PROBLEM: In the records below, begin at the line that has "Task: Select the 4.231 horizontal line label" and stop after the line that has "The image size is (1325, 896)."; quote those lines verbatim and nothing more.

:::

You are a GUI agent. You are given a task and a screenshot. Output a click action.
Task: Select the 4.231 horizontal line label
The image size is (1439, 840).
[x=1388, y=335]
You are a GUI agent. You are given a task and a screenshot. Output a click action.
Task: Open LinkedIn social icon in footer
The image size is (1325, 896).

:::

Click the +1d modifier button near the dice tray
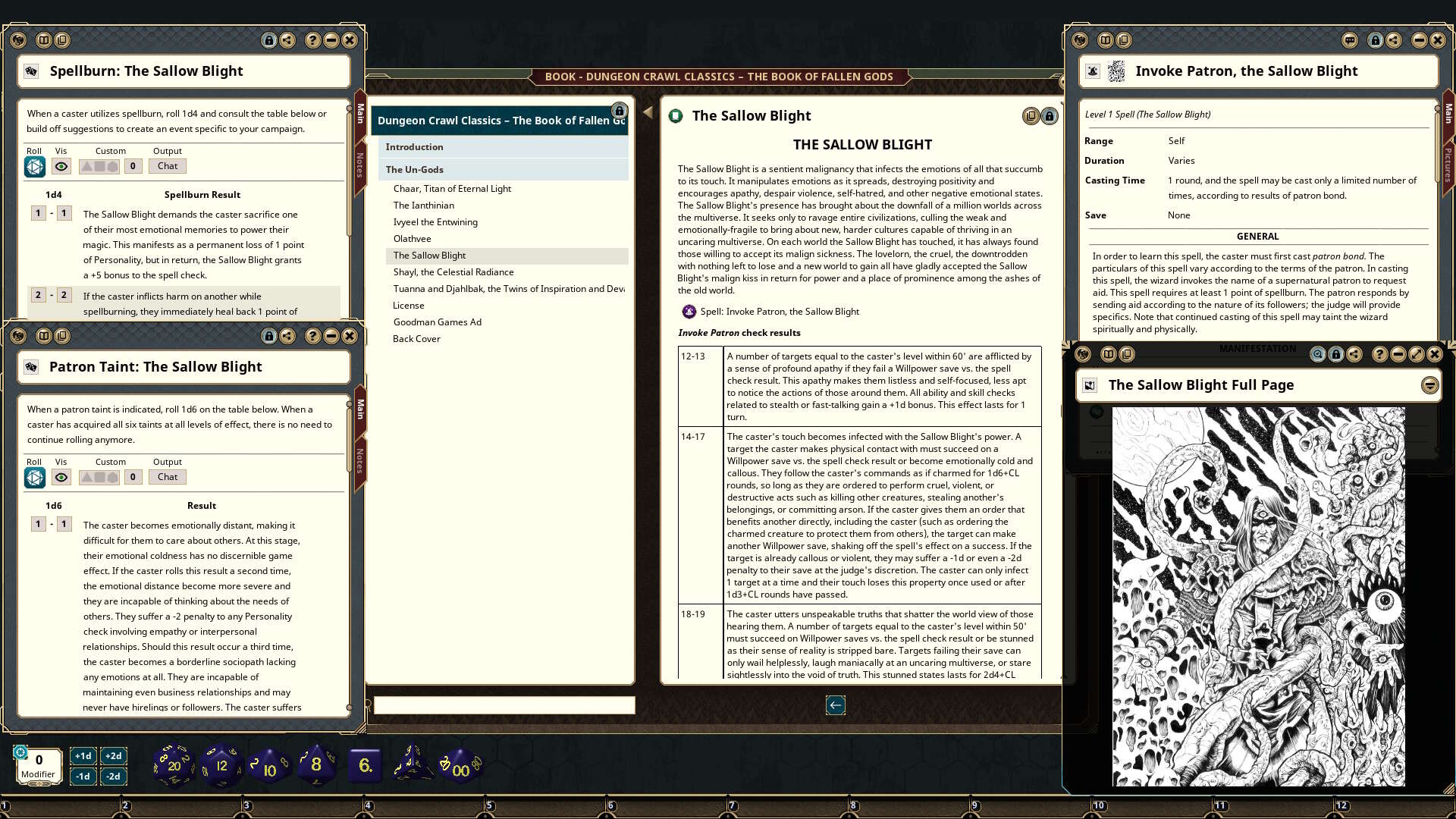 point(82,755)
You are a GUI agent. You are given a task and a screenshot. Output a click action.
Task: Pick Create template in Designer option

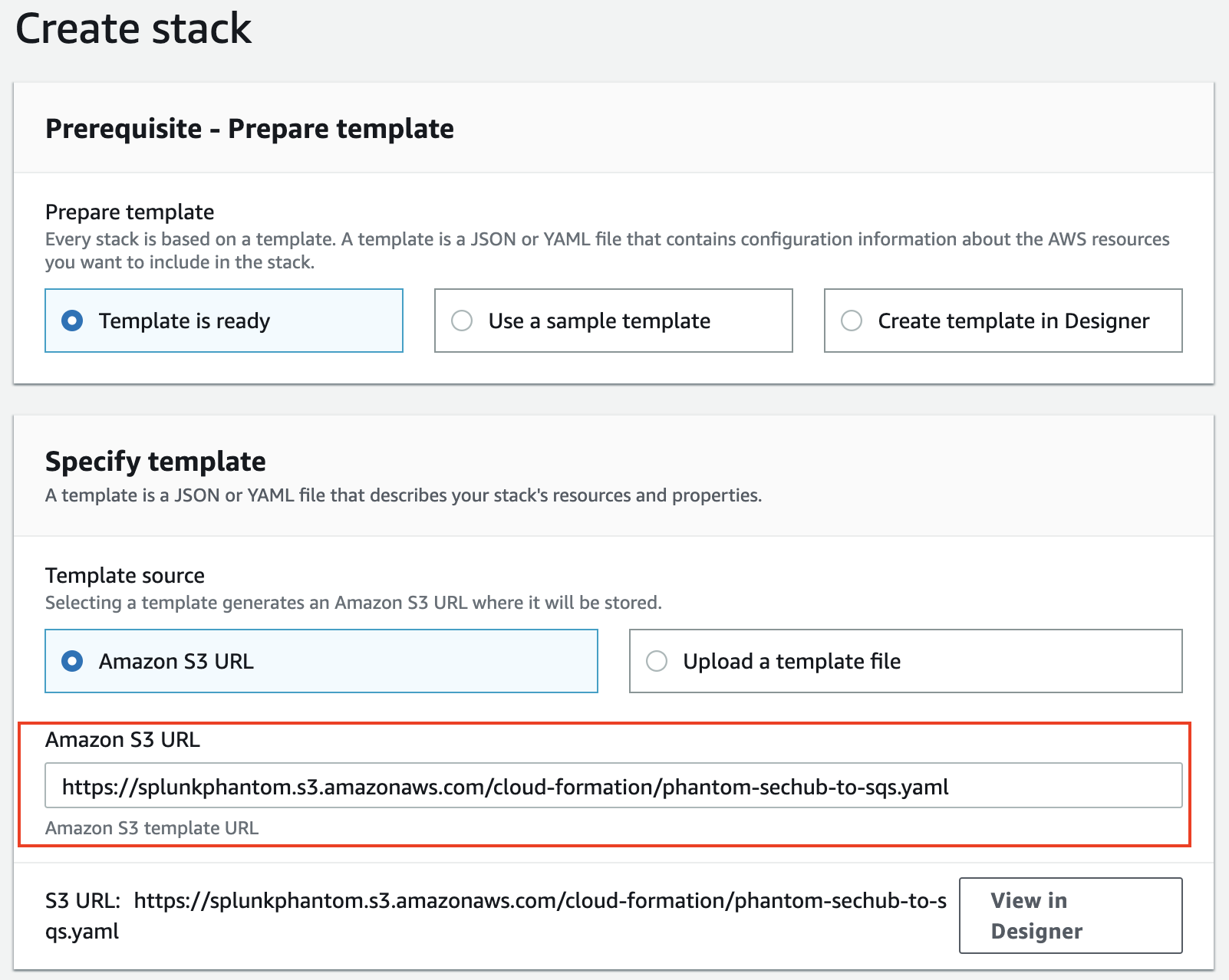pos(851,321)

:::

SOLUTION FOR THIS EXERCISE:
Task: Select the 4.231 horizontal line label
The image size is (1439, 840).
[x=1388, y=335]
You are a GUI agent. You are given a task and a screenshot. Output a click action.
Task: Open LinkedIn social icon in footer
The image size is (1325, 896).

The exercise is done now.